Internationally, governance for this sport is handled by IWAS, following the 2005 merger of ISMWSF and ISOD. Classification is handled nationally by relevant national organizations. Sports open to people in this class include archery, athletics, equestrian, and CP football.

== Definition ==
LAF5 is an Les Autres sports classification. This is an ambulant class for people with normal upper limb functionality but who have balance issues or problems with their lower limbs. Medically, this class includes people with contracture of the hip or knee, paresis of one arm, or kyphoscoliosis. In practice, this means they have limited function in at least one limb. In terms of functional classification, this means the sportsperson is ambulatory with good arm function. They have issues with balance or reduced function in their lower limbs. For the 1984 Summer Paralympics, LAF5 was defined by the Games organizers as, "Ambulant with normal function in throwing arm. Reduced function in lower extremities or balance problem. Throw can be done from a standstill or moving position." For the 1984 Summer Paralympics, LAF5 sportspeople were described by the Games organizers as "similar to L-4, with normal function in the dominant arm, but generally had a problem with hip rotation."

== Governance ==
Les Autres sport classification was originally created and then governed by the International Sports Organization for the Disabled (ISOD). Currently, classification is overseen by IWAS, having taken over this role following the 2005 merger of ISMWSF and ISOD.

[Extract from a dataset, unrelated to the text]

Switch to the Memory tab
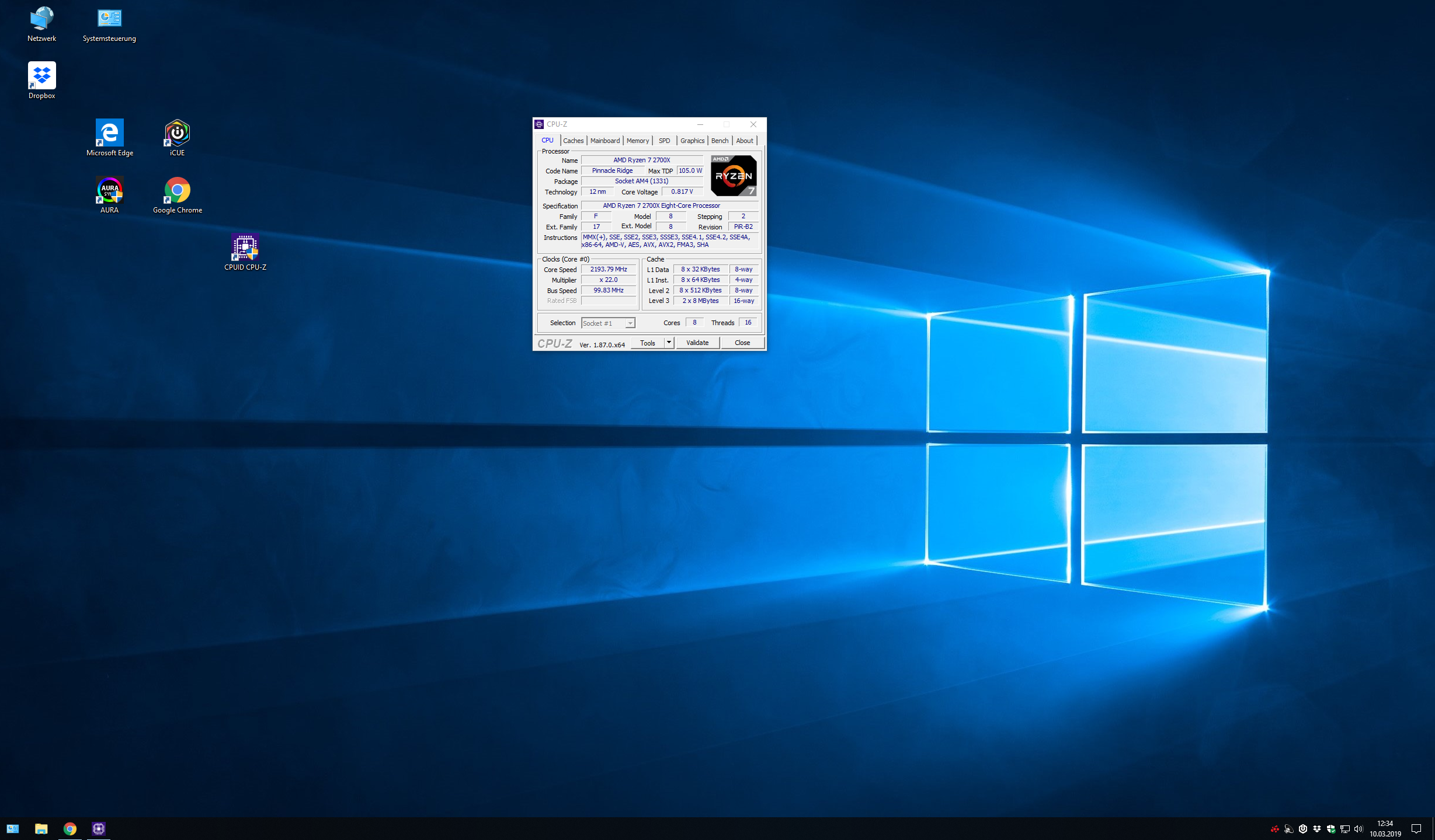The width and height of the screenshot is (1435, 840). click(637, 141)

National sport organizations handle classification on the national level. In the United Kingdom, this is the British Amputee and Les Autres Sports Association. In the United States, this is the United States Les Autres Sports Association. The classification system used in the United States has generally matched the international norms, though in track in field there have been five wheelchair classes and five ambulatory classes for Les Autres sportspeople. In Australia, Wheelchair Sports Australia was the governing body for classification for Les Autres sportspeople, with Disability Sports Australia taking over the role following the 2003 merger of Australian Sports Organisation for the Disabled (ASOD), Cerebral Palsy Australian Sports and Recreation Federation (CPASRF) and Wheelchair Sports Australia (WSA).

== Sports ==

=== Athletics ===

LAF5 competitors can be classified into several athletics classes including F42, F43, and F44. People in this class have normal functionality in their throwing arm. At the 1984 Summer Paralympics, LAF4, LAF5 and LAF6 track athletes had the 100 meters and 1,500 meters on their program. In field events, they had shot put, discus, javelin and club throws. No jumping events were on the program for these classes. There was a large range of sportspeople with different disabilities in this class at the 1984 Summer Paralympics. In 1997 in the United States, this class was ambulant for field events. It was for people with reduced function in their lower limbs or who had balance problems. People in this class had normal function in their throwing arm.

=== Other sports ===

One of the sports available to people in this class is archery. LAF5 classified archers compete in ARST. People in this class can compete while sitting on a high stool, but their feet must be touching the ground while shooting. People in this class sometimes participate in cerebral palsy soccer. In CP soccer, rules requiring a CP5 player on the field led to wider adoption of Les Autres classes into the CP classification system to facilitate comparable participation. Para-equestrian is another sporting option. Because they are ambulant, LAF5 riders may be in Grade 1 or Grade 4. Grade 1 is typically for people with cerebral palsy, les autres and spinal cord injuries who have severe levels of disability. Grade 4 is typically for people with normal lower limb functionality, but some other disability like vision impairment, or impairment in a leg or arm. In para-triathlon, because they can use a standard bicycle, they can be classified TRI3.